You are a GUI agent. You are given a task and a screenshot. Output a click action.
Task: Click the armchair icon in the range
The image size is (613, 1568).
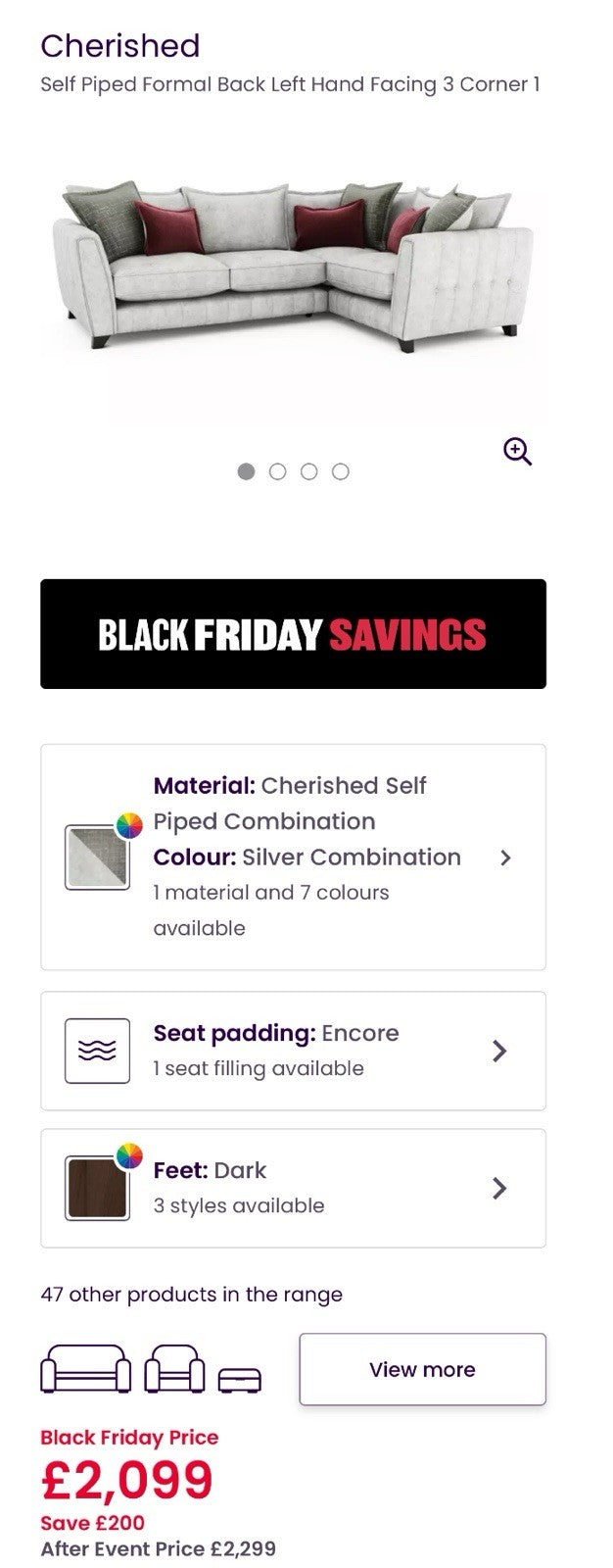click(174, 1369)
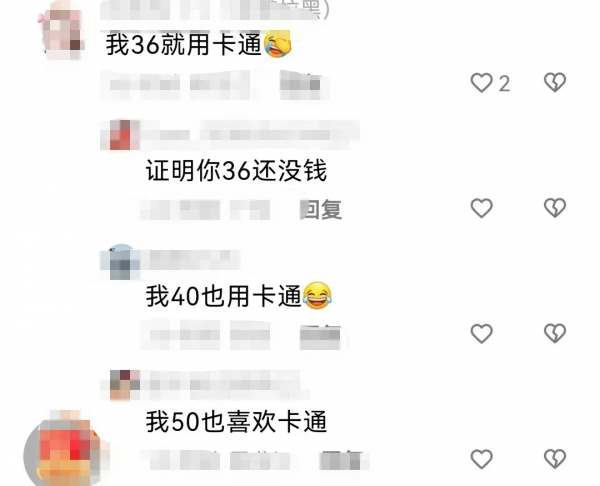The height and width of the screenshot is (486, 600).
Task: Open red avatar beside '证明你36还没钱' reply
Action: pyautogui.click(x=120, y=135)
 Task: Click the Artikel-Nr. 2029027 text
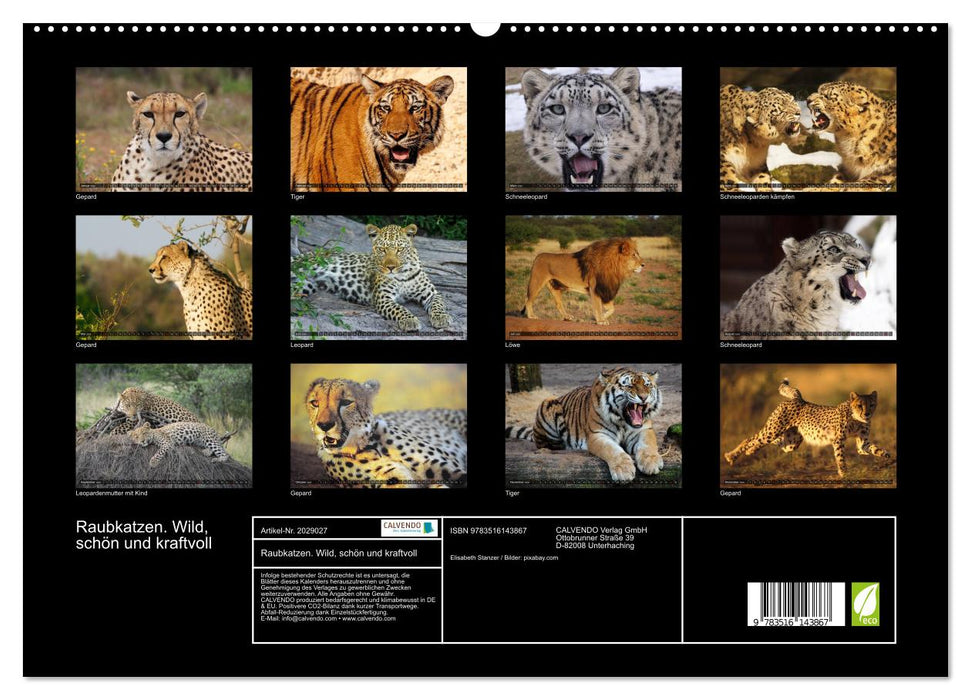click(x=293, y=530)
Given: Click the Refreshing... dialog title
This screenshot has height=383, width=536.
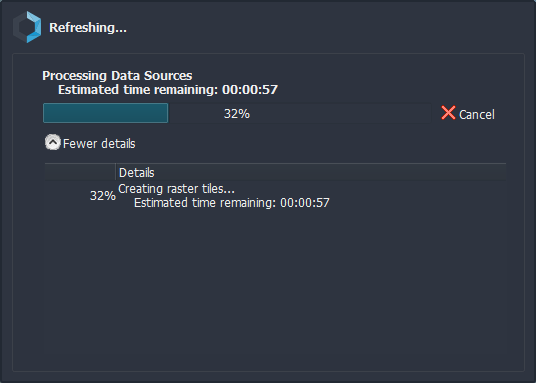Looking at the screenshot, I should pyautogui.click(x=88, y=28).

== == ==

Arbeitsauftrag –
Kopiere sämtliche Zeilen oben wortgetreu und lass dabei die Bilder weg.

Ergebnis –
You are a GUI agent. You are given a task and a screenshot. Output a click action.
Task: Click the armchair icon in the range
The image size is (613, 1568).
click(174, 1369)
The height and width of the screenshot is (486, 600).
Task: Open red avatar beside '证明你36还没钱' reply
Action: pyautogui.click(x=120, y=135)
 Task: Click the Artikel-Nr. 2029027 text
click(x=293, y=530)
Given: Click the Refreshing... dialog title
This screenshot has height=383, width=536.
Looking at the screenshot, I should pyautogui.click(x=88, y=28).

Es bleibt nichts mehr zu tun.